Here’s what he said via a rough transcript of the Armstrong remarks sent to me from an AOL employee, which were also reported by Capital New York (great job!):
We had a $7.1 million bill from the Obamacare act in general and we had multiple other things that happened at the company healthcare-wise. Two things that happened in 2012 we had two AOLers that had distressed babies that were born that we paid a million dollars each to make sure those babies were okay in general. And those are the things that add up into our benefits cost. So, when we had the final decision about what benefits to cut because of the increased health care cost, we made the decision and I made the decision to basically change the 401(k) plans because all companies are going in this direction, number one, and number two is it was a choice between having all the individual AOLers probably pay a couple hundred dollars a month in additional cost out of your paycheck or to basically have people who are leaving the company to not extend the benefit, which is a benefit, not all companies give 401(k) matching programs to people who are leaving the company.
It is entirely clear from this that Armstrong was trying to make a fair point about making choices — and that paying to ensure the health of the babies was more important than the investment plan — and was not using it as an excuse either.

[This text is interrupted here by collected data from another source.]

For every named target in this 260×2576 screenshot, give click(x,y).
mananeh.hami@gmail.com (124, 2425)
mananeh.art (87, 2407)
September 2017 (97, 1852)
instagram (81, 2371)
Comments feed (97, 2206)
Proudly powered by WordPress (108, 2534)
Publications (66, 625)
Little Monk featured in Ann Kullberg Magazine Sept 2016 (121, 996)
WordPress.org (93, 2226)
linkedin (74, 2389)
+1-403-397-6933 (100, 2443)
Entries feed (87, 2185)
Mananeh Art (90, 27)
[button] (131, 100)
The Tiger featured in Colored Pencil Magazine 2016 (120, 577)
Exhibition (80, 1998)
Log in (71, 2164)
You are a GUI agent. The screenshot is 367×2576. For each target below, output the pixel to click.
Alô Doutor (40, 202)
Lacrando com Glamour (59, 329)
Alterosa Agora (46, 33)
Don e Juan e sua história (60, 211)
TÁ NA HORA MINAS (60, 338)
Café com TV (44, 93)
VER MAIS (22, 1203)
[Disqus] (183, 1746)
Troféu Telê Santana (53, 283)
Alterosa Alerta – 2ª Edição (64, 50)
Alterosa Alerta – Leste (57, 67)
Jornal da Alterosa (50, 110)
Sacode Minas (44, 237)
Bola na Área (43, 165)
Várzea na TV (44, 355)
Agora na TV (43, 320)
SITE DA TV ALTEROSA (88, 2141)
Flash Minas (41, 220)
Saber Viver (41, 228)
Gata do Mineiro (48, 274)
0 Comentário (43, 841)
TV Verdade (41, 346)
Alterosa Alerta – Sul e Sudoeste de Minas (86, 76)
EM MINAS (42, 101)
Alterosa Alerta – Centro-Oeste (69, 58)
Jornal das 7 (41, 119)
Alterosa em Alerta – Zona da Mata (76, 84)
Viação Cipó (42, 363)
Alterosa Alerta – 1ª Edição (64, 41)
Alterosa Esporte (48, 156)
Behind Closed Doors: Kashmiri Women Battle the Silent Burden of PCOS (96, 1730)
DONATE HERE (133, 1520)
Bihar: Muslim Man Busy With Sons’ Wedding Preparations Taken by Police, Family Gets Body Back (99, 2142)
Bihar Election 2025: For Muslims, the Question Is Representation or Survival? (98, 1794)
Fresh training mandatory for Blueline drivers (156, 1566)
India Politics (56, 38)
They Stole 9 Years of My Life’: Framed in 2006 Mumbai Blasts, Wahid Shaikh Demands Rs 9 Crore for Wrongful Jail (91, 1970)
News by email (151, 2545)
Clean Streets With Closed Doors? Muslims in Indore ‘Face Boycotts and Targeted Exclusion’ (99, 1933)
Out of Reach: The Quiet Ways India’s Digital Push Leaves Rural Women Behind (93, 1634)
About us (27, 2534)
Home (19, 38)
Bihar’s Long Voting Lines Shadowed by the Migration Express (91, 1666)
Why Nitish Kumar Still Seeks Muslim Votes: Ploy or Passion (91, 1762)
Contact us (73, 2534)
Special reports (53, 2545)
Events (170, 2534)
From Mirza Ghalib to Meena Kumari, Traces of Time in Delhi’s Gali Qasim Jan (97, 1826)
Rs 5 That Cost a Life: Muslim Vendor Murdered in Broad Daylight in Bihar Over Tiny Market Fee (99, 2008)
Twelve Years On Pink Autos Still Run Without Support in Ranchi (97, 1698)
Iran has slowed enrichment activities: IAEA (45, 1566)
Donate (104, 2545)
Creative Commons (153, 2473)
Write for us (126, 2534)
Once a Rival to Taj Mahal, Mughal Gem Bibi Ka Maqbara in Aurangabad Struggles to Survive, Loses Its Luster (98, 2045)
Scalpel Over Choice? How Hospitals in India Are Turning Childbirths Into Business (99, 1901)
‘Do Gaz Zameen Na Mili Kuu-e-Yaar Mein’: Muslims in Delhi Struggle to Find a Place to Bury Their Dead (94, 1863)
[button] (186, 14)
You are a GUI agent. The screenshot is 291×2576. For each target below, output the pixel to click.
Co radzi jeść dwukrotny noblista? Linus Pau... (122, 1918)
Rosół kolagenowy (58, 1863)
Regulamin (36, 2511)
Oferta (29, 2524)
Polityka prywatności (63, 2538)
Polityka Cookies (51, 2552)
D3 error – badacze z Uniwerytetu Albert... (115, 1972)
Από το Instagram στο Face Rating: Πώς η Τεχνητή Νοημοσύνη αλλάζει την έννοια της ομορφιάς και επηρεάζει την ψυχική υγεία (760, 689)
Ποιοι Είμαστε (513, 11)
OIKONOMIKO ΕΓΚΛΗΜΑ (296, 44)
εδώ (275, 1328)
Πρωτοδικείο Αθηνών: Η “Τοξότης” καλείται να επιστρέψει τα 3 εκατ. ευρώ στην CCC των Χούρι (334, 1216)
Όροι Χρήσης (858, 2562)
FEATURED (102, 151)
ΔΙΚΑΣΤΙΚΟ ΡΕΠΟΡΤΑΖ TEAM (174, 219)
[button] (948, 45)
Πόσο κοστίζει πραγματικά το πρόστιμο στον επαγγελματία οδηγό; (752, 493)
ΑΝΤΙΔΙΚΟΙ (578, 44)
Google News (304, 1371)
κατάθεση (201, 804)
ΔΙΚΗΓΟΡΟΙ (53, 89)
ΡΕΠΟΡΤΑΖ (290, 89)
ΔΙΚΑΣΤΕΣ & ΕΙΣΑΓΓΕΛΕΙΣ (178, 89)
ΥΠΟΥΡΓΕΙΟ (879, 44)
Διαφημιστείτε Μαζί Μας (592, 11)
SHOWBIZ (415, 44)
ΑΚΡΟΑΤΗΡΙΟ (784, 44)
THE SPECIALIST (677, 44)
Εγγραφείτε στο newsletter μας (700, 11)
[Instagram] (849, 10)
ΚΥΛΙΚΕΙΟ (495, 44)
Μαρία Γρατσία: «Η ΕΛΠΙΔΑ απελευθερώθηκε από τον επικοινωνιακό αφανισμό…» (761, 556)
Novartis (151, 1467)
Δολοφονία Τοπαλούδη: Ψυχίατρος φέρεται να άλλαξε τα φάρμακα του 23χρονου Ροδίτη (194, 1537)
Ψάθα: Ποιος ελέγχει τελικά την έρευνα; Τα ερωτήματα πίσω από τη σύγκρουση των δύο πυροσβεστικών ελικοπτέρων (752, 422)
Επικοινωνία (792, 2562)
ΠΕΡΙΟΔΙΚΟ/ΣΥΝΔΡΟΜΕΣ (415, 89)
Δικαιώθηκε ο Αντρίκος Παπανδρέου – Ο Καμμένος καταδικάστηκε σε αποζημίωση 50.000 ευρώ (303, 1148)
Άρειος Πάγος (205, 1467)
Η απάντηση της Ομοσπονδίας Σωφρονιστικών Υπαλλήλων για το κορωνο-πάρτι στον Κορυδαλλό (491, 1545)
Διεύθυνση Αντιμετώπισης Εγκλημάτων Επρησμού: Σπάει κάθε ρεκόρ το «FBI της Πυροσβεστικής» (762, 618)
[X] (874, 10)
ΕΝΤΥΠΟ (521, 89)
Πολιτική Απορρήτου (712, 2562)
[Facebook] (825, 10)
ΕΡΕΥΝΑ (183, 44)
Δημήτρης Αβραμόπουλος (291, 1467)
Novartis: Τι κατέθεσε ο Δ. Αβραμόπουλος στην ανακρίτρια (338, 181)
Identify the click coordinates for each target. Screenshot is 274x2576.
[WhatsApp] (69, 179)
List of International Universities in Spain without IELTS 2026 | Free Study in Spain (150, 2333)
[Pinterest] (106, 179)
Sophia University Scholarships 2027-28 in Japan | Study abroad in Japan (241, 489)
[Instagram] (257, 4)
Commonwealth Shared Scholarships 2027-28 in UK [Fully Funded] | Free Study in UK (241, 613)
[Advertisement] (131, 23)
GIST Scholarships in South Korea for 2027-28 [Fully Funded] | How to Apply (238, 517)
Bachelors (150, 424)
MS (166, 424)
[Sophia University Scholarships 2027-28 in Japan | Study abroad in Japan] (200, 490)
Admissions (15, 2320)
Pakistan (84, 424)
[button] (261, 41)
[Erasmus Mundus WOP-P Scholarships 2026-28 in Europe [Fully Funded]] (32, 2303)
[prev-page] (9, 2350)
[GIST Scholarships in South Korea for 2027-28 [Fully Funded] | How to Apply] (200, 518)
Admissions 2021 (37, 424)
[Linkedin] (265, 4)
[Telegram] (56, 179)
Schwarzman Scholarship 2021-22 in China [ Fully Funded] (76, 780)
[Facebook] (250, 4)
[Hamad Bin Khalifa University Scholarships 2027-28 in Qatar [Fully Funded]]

What he seemed to be trying to do — not well enough, though — was to explain that the benefits support a lot of different constituencies and there to be difficult choices.
Nonetheless, it still rubbed some the wrong way — the Huffington Post also covered the issue as a news story — and those unhappy with the way the changes were communicated expressed it clearly.
Said one email I got sent among some Huffington Post employees: “His comments during the earnings call, specifically blaming the policy change in part on the costs associated with the birth of two ‘distressed’ babies by AOL employees, were completely outrageous. Almost unbelievable.”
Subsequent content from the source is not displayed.